Given request:
Reproduce every line of the listing below, leaving out the pictures.

Data records:

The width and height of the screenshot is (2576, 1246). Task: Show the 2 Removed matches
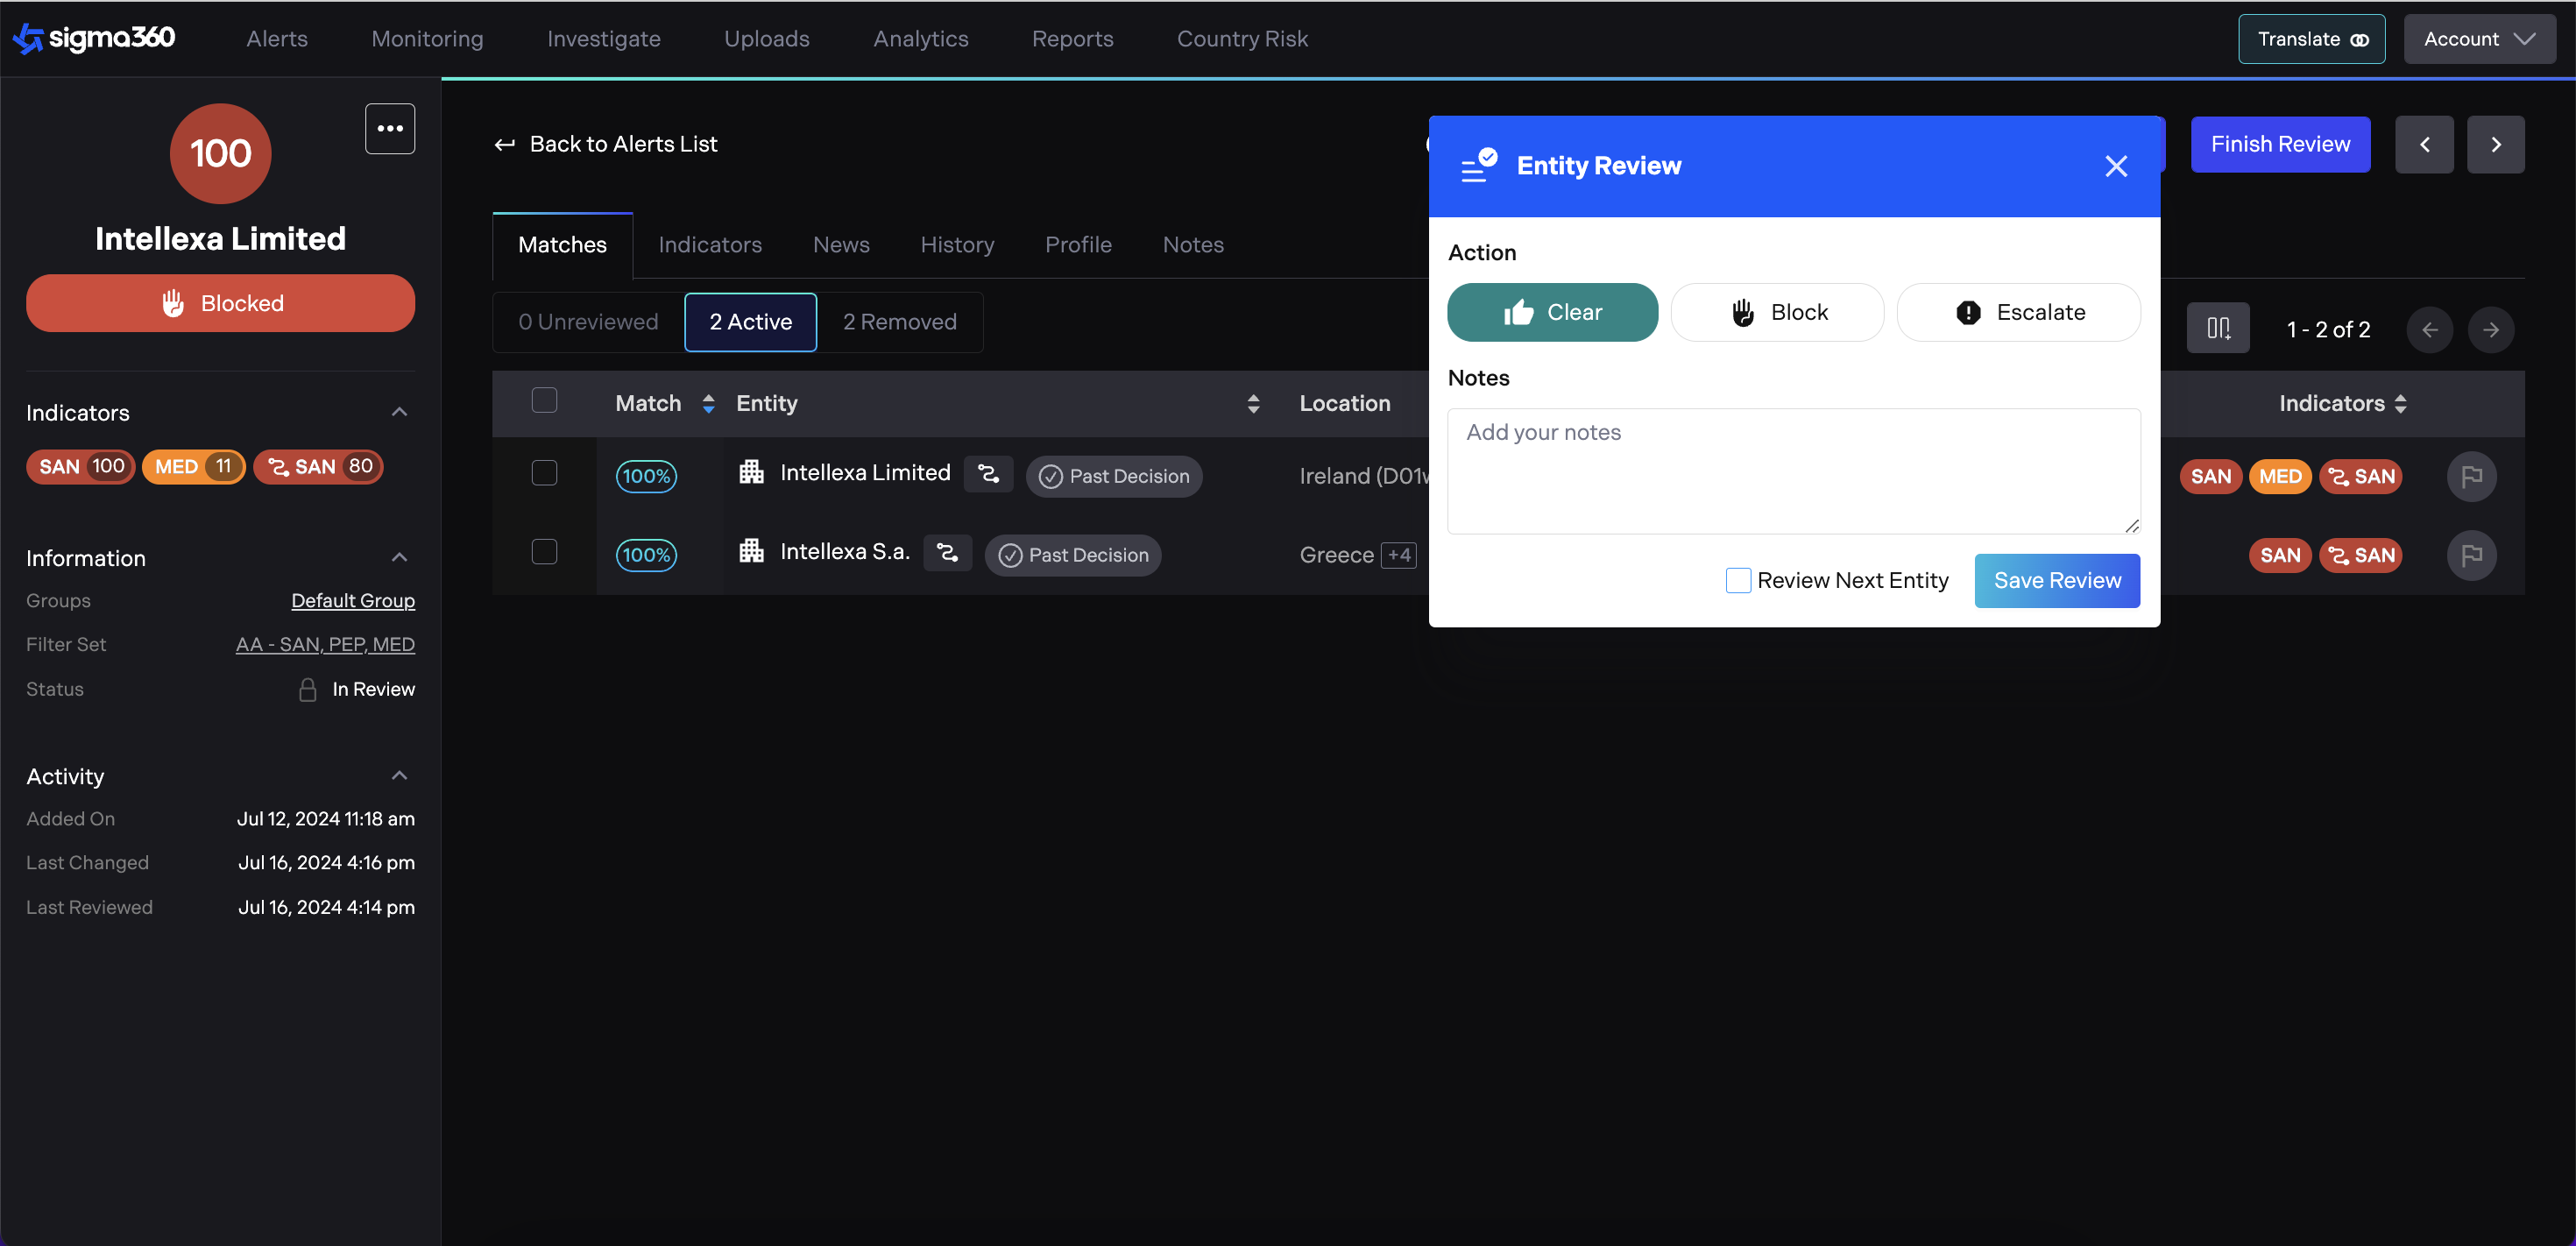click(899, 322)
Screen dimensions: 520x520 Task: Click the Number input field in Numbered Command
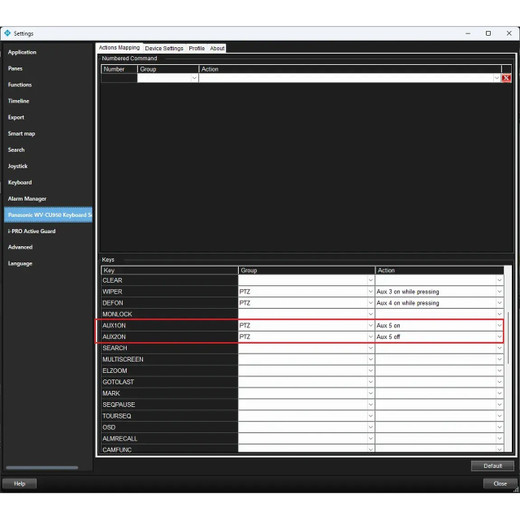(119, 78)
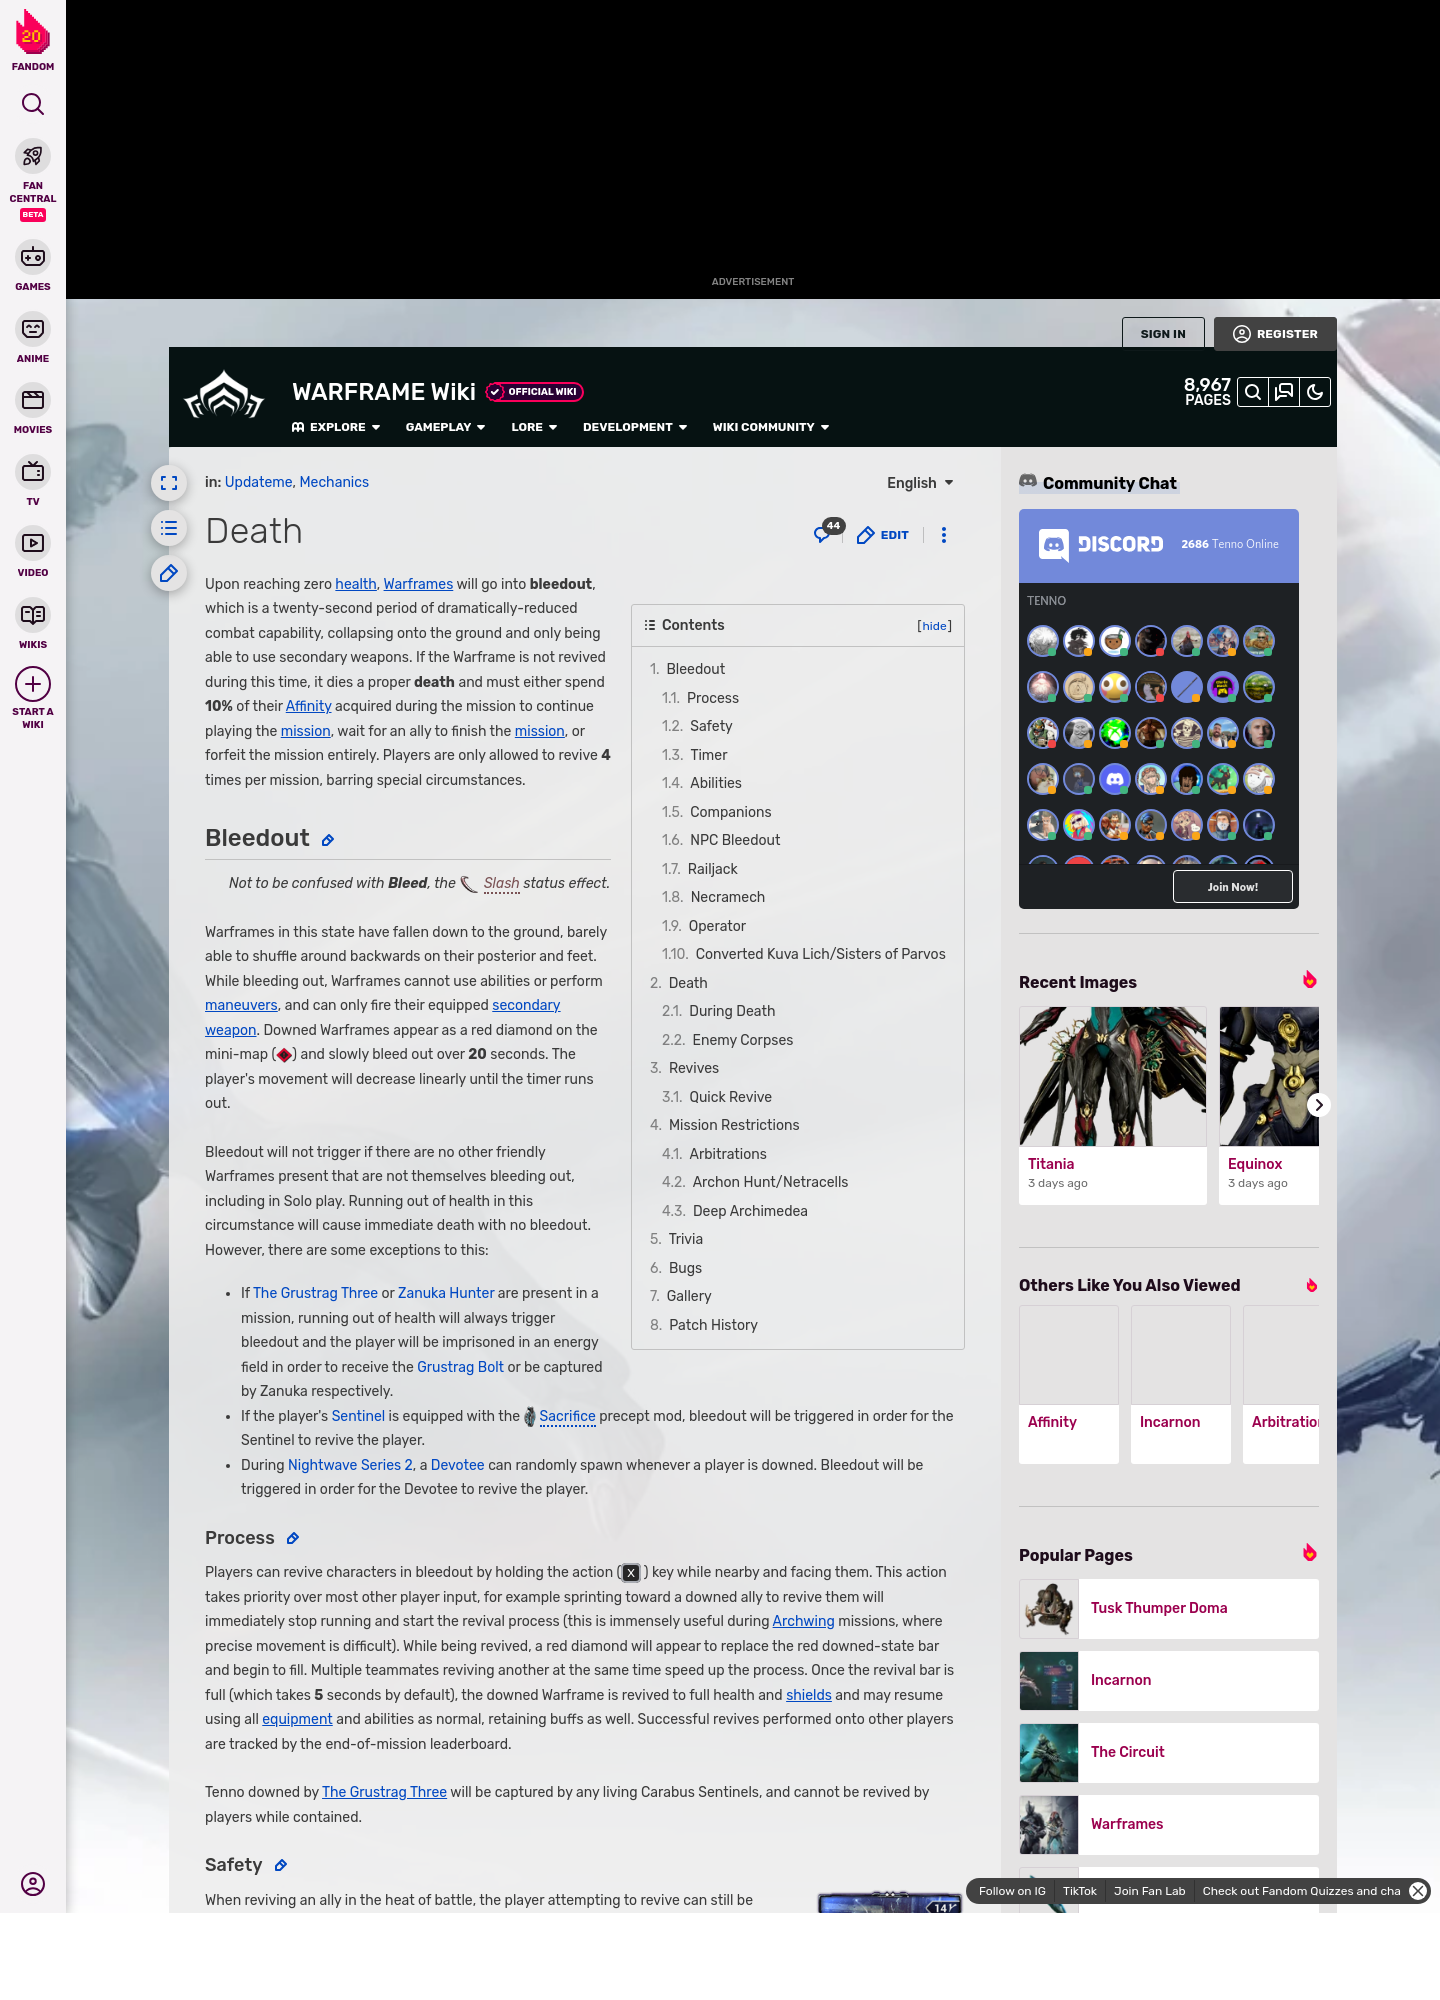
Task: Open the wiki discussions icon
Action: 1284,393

Response to the exercise:
The width and height of the screenshot is (2576, 1246). Task: Show the 2 Removed matches
click(899, 322)
Screen dimensions: 520x520 Task: Click the Number input field in Numbered Command
(119, 78)
Task: Open the wiki discussions icon
Action: 1284,393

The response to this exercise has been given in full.